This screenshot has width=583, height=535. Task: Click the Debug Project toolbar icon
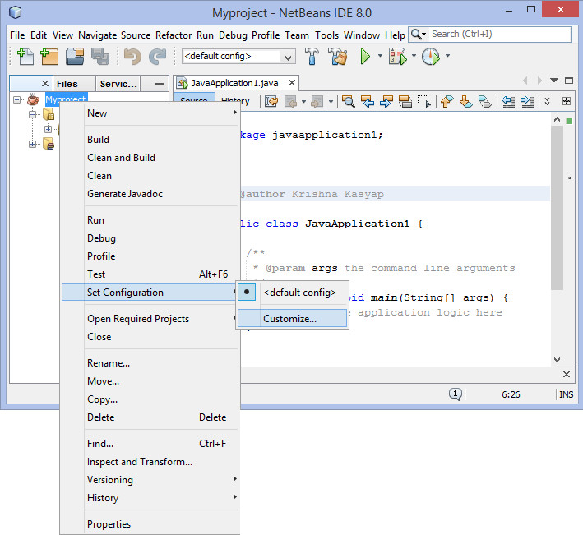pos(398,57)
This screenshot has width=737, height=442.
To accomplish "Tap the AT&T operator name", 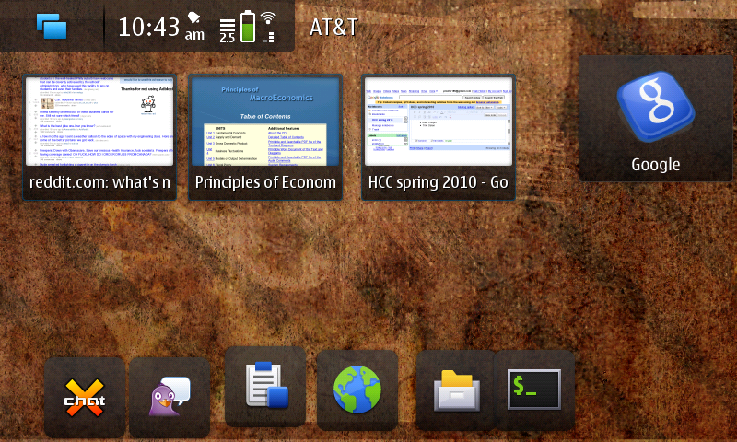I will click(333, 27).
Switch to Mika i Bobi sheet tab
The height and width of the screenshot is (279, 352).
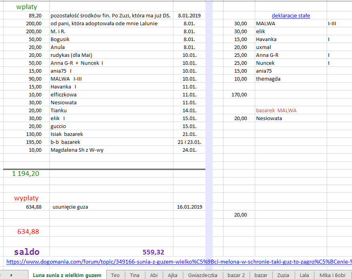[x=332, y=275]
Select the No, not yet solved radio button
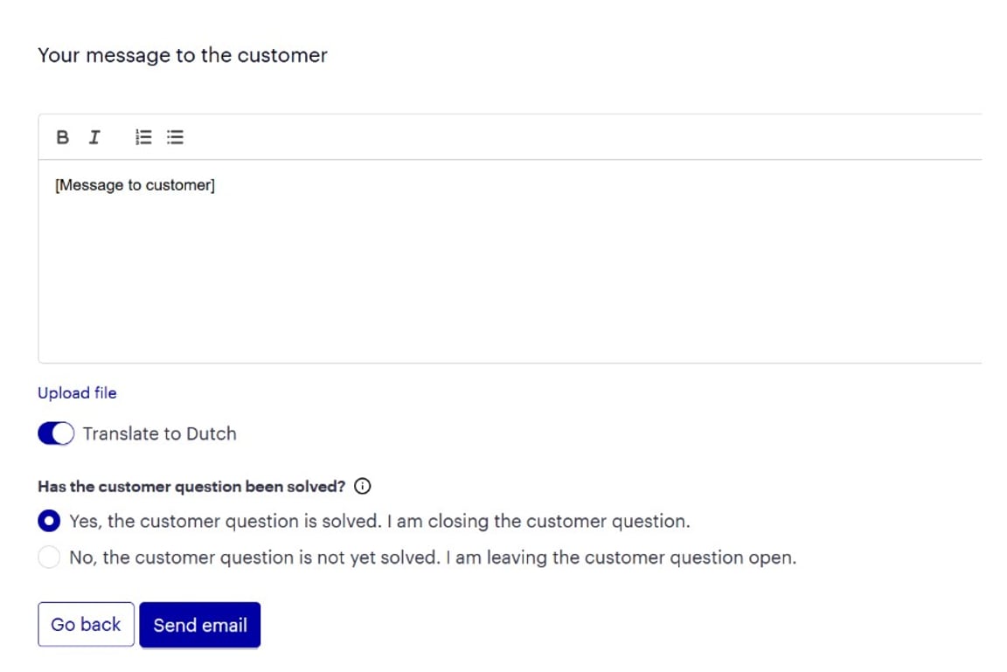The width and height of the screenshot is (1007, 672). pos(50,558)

...

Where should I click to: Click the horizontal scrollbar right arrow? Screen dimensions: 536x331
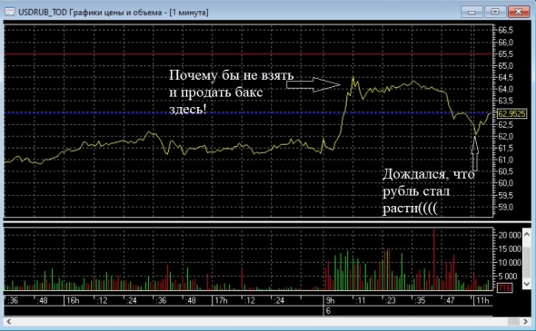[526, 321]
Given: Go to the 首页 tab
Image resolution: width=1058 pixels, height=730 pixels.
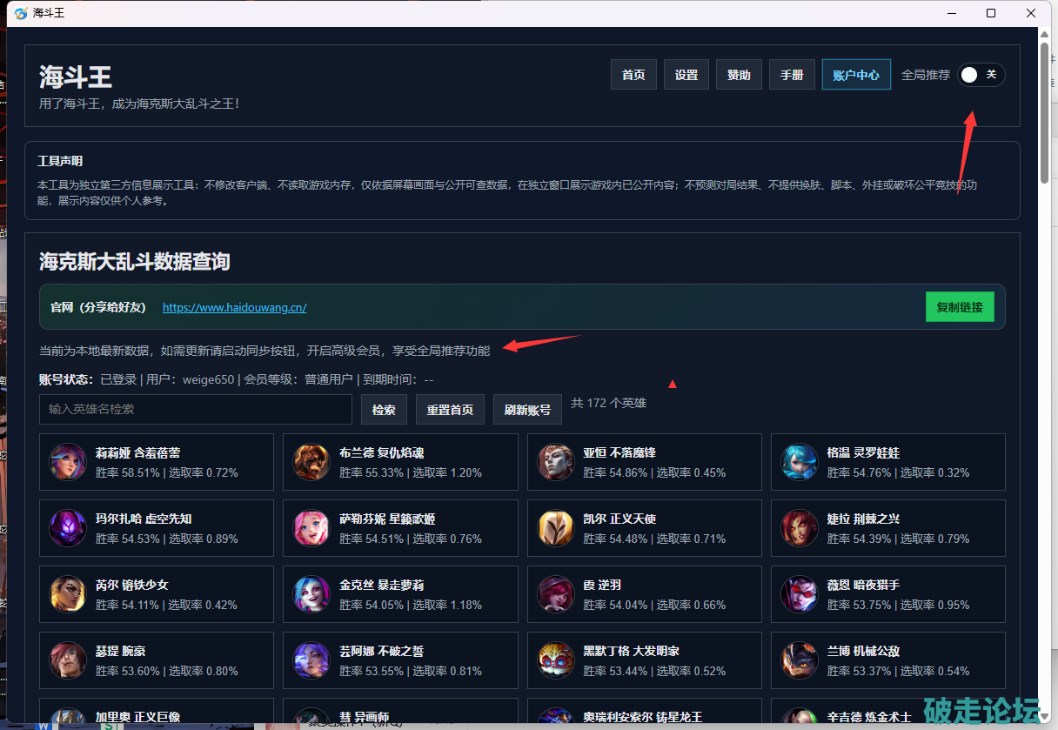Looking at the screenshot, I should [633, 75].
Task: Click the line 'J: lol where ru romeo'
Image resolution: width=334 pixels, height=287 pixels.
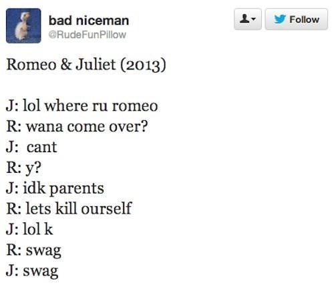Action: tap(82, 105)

• [To do] Excerpt from the records above: set down only the lines from the one that contains "Where should I" through the one that contains "Task: Click the line 'J: lol where ru romeo'", inclusive, word for word. Pictures stay out.

• [Response]
Where should I click to: Click the horizontal scrollbar right arrow? Screen dimensions: 536x331
[526, 321]
Given: Go to the 首页 tab
Image resolution: width=1058 pixels, height=730 pixels.
Looking at the screenshot, I should [633, 75].
Task: Click the line 'J: lol where ru romeo'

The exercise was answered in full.